The nearly-complete skeletal remains of Little Foot, an ancient female hominid named after its four small foot bones, were uncovered in South Africa’s Sterkfontein Cave over 20 years ago. Scientists have been debating the age of the Australopithecus fossil ever since, with consensus settling around the 2.2 million year mark.

But now, a sophisticated new dating technique, called isochron burial dating, suggests the fossil is 3.67 million years old — give or take an incredibly small margin of 160,000 years. By using radioisotopes within the rock samples covering the remains, the scientists were able to accurately date when the rocks and the fossil were first buried.

The analysis of the 11 rock samples found near the site where Little Foot was found was conducted by a team of Purdue University and Wits University scientists headed by Darryl Granger, Kathy Kuman, and Ronald Clarke. Their results now appear in Nature.


The study indicates that Little Foot, a member of the species Australopithecus prometheus, lived at roughly the same time as Australopithecus afarensis — the species made famous by the Lucy fossil, which was found in Ethiopia. The new date of Little Foot suggests that A. afarensis was not the only hominid species that could have given rise to the Homo genus, the genus that we ourselves belong to.

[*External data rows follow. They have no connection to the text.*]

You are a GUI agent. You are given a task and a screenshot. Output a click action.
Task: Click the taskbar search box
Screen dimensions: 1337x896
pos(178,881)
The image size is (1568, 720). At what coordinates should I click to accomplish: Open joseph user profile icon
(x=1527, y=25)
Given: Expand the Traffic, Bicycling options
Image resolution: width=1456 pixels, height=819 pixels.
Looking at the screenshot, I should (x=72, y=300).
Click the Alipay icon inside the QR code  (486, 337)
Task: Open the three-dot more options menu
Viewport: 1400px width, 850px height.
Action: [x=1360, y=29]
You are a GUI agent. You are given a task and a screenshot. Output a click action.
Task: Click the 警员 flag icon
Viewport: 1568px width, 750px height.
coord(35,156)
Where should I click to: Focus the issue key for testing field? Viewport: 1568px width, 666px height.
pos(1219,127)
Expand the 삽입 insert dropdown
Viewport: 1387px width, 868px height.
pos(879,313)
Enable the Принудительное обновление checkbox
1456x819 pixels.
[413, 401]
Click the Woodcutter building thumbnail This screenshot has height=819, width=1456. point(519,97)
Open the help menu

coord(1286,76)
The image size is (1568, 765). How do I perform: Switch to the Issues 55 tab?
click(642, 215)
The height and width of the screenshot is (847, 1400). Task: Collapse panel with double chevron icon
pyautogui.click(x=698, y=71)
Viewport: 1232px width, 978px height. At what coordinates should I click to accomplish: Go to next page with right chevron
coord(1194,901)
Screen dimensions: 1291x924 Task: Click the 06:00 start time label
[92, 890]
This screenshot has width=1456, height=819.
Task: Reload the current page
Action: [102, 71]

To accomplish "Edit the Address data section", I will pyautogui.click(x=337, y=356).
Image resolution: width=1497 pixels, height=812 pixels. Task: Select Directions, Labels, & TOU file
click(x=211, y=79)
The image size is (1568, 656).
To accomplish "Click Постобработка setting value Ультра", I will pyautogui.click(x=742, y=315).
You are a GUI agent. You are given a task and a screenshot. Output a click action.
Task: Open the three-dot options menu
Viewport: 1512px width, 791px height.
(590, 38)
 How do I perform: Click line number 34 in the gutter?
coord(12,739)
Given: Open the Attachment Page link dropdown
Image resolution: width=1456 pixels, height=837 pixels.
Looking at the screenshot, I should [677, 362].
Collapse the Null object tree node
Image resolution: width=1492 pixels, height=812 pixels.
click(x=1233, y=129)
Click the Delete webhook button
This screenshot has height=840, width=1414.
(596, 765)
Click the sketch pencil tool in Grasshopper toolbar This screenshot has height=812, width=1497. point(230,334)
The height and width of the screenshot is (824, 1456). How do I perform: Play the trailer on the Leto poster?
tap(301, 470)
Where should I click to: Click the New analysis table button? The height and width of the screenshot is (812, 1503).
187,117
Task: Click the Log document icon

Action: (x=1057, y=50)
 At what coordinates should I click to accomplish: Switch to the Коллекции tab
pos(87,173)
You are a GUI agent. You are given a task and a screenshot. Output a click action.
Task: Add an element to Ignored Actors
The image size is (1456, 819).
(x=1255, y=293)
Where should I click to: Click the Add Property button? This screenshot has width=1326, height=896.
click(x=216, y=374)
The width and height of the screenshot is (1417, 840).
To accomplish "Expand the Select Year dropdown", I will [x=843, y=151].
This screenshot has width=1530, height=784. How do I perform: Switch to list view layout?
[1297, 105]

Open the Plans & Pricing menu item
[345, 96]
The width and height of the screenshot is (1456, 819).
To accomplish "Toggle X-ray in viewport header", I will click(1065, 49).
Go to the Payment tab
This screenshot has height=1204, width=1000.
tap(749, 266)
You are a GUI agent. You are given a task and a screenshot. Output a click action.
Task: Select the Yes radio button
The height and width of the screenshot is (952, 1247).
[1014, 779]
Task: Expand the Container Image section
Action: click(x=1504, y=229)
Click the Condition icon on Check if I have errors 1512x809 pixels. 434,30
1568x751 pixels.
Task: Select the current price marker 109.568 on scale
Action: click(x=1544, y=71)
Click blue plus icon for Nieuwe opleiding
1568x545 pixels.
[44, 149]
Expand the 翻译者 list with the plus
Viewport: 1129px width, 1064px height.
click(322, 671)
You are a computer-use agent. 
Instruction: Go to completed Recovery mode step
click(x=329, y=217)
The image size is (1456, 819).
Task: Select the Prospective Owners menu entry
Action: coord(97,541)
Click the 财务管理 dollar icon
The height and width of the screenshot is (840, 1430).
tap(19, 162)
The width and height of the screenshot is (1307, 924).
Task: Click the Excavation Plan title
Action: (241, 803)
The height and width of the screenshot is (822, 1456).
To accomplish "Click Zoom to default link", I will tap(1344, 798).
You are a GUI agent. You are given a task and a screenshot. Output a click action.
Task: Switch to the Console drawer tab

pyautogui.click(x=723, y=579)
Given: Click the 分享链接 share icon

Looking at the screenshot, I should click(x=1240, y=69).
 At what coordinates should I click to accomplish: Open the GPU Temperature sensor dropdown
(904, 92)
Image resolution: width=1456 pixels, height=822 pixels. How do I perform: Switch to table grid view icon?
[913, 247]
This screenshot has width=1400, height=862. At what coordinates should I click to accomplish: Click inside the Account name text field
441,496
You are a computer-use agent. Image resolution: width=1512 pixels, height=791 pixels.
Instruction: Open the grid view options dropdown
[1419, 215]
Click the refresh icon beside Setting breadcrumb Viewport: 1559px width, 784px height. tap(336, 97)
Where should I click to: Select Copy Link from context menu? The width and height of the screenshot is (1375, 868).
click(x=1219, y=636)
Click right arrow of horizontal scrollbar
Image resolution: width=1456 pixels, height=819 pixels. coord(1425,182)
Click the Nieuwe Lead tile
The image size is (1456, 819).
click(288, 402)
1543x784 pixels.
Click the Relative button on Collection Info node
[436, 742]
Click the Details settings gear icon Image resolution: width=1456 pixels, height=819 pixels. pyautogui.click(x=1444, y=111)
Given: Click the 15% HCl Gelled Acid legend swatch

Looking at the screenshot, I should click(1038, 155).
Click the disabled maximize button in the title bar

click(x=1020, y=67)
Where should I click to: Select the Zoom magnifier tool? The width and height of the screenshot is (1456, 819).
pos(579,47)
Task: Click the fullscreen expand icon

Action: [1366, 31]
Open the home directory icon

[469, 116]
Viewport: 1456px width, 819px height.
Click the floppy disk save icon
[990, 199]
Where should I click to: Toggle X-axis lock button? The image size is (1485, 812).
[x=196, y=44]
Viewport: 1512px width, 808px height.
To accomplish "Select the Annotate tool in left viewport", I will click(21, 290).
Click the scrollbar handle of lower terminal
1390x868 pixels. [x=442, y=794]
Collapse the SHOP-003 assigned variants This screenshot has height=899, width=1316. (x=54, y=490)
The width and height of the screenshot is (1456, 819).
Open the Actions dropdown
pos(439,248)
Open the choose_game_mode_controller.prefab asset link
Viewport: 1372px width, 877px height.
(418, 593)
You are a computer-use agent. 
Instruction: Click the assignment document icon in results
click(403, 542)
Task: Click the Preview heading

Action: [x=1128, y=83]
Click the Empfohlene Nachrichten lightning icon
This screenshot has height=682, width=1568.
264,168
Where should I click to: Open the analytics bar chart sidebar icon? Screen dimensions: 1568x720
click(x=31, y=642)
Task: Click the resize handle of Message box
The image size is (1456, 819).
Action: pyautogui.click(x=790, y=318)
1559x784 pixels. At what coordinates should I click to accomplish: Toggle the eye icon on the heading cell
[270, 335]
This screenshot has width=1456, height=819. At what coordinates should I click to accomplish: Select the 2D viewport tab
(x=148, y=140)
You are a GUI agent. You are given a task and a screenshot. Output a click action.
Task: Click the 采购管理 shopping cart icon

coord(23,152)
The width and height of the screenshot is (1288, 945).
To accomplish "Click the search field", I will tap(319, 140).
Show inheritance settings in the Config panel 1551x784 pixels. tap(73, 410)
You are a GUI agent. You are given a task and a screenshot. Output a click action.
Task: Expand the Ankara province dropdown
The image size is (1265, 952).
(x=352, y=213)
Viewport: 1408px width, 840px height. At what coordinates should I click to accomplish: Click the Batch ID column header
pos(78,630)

“It demonstrates that the later hominids, for example, Australopithecus africanus and Paranthropus did not all have to have derived from Australopithecus afarensis,” said Clarke via this statement. “We have only a small number of sites and we tend to base our evolutionary scenarios on the few fossils we have from those sites.”

And as he told Reuters: “The fact, therefore, that we have at least two (Australopithecus) species living at the same time in different parts of Africa, (about) 3.67 million years ago, raises the question of how many other species there may have been which have not yet been discovered.”